東京市場まとめ

1.概況

本日の日経平均は米国株高を受けて大幅反発となりました。391円高の27,167円で寄り付いた日経平均は直後に454円高の27,229円まで上昇しましたが、朝方の買い一巡後に伸び悩むと10時30分過ぎに134円高の26,910円まで上げ幅を縮めました。しかし、その後は再び上げ幅を広げる展開となりました。209円高の26,985円で前場を終えた日経平均は239円高の27,015円で後場の取引をスタートさせると13時30分過ぎに434円高の27,210円まで上昇し結局380円高の27,156円で取引を終えています。こうしたなか新興株も高く東証マザーズ指数が上昇となっています。

2.個別銘柄等

リクルートホールディングス(6098)が5.1%高となりました。自己株式を除く発行済み株式総数の2.55%にあたる4200万株と1500億円を上限とした自社株買いを実施すると発表したことを好感した買いが入りました。ミネベアミツミ(6479)も一時3.4%高となりました。東京本部ビルの売却先が決まり2023年3月期に130億円の譲渡益を計上すると発表したことで買いが優勢となりました。経費精算システムを手掛けるラクス(3923)も12.0%高となりました。主力の「楽楽精算」を中心に高い伸びが続いていることから9月の全社売上高が前年同月比で34.1%となったことで買いを集めました。SANKYO(6417)も5.6%高となり年初来高値を更新しました。パチンコ機やパチスロ機の販売が好調で通期の営業利益の見通しを290億円から市場予想を大きく上回る450億円に上方修正したことで大幅高となりました。

また、投資判断や目標株価の引き上げを受けて買われたのがヤマハ(7951)やスクウェア・エニックス・ホールディングス(9684)で、ヤマハが投資判断と目標株価の引き上げを受けて4.7%高となったほか、スクウェア・エニックス・ホールディングスも目標株価の引き上げを受けて一時2.6%高となり年初来高値を更新しました。

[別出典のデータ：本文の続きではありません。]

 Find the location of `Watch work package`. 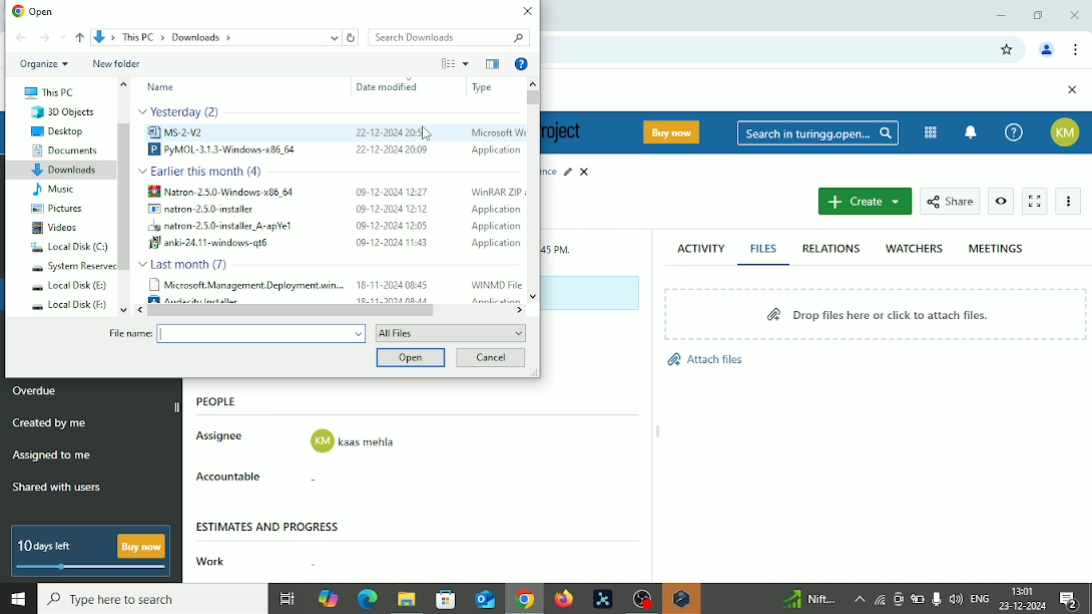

一方で日本国土開発(1887)が7.0%安となりました。好採算案件が減少したことに加え、コンクリートなどの資材価格の高騰を受け建築事業での営業利益率が低下したことなどで第1四半期の営業利益が前年同期比で34.9%減となったことを嫌気した売りが出ました。

VIEW POINT: 明日への視点

本日の日経平均は380円高となりました。決算発表が本格化するなか市場予想を上回る金融大手の決算が続いていることで企業業績悪化への警戒感が後退したことや、英政府が減税策の撤回を発表したことで金融市場の混乱が落ち着くとの期待も出て昨日の米国市場が大幅反発となったことで買いが優勢となりました。200日移動平均線(27,254円)を前に伸び悩むと25日移動平均線(27,085円)や節目の27,000円を下回る場面もありましたが、英イングランド銀行が量的引き締め(QT)の開始時期を再延期する方針だと伝わったこともあり後場に入って再び上げ幅を広げると27,000円や25日移動平均線を上回って取引を終えています。一昨日に引けで超えることのできなかった25日移動平均線を回復したことからここからの一段高への期待も高まりますが、こうしたなかで明日以降も買いが優勢となった場合には200日移動平均線を超えて水準を切り上げることができるかがポイントとなりそうです。

なお、日本時間の22時15分には9月の米鉱工業生産指数と設備稼働率が発表されるほか、18日の米国ではネットフリックス(NFLX)やゴールドマン・サックス(GS)、ジョンソン・エンド・ジョンソン(JNJ)などの決算発表も予定されています。